I

Montesquieu avait écrit à Solignac en lui envoyant son Lysimaque:

«Monsieur,

«Je crois ne pouvoir mieux faire mes remerciements à la Société littéraire qu'en payant le tribut que je lui dois, avant même qu'elle me le demande, et en fesant mon devoir d'académicien au moment de ma nomination; et comme je fais parler un monarque que des grandes qualités élevèrent au trône de l'Asie, et à qui ces mêmes qualités firent éprouver de grands revers; que je le peins comme le Père de la Patrie, l'amour et les délices de ses sujets, j'ai cru que cet ouvrage convenoit mieux à votre Société qu'à tout autre. Je vous supplie d'ailleurs de vouloir bien lui marquer mon extrême reconnaissance.

«Vous me dites, Monsieur, des choses bien flatteuses, quand vous me parlez d'un voyage en Lorraine; vos paroles ont réveillé en moi toute l'idée de ce bonheur que l'on trouve dans la présence de Sa Majesté.
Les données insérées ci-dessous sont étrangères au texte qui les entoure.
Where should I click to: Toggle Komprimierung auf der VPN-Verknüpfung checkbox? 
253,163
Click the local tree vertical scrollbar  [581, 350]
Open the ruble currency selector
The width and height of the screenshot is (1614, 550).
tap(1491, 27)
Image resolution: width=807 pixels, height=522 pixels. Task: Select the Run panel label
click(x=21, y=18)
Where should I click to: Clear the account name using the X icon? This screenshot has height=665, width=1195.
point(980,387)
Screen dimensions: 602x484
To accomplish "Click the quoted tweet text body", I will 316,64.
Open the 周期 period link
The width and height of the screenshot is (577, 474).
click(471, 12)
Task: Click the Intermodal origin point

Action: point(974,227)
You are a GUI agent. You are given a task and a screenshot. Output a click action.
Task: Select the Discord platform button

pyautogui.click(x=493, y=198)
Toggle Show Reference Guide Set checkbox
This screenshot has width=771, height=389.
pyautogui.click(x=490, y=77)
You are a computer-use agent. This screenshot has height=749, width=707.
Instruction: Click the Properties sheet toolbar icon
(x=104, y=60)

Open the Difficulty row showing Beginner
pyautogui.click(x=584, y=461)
«Du reste, Monsieur, je me félicite de ce que votre Société a un secrétaire tel que vous, et aussi capable d'entrer dans les grandes vues du Roi et dans l'exécution des belles choses qu'il a projetées.

«Je vous supplie de vouloir bien me conserver l'honneur de votre amitié; il me semble que la mienne s'augmente pour l'historien de la Pologne.

«J'ai l'honneur d'être, Monsieur, avec un attachement respectueux, votre très humble et très obéissant serviteur,

«Montesquieu.

«A Paris, ce 4 avril 1751.» (Inédite.)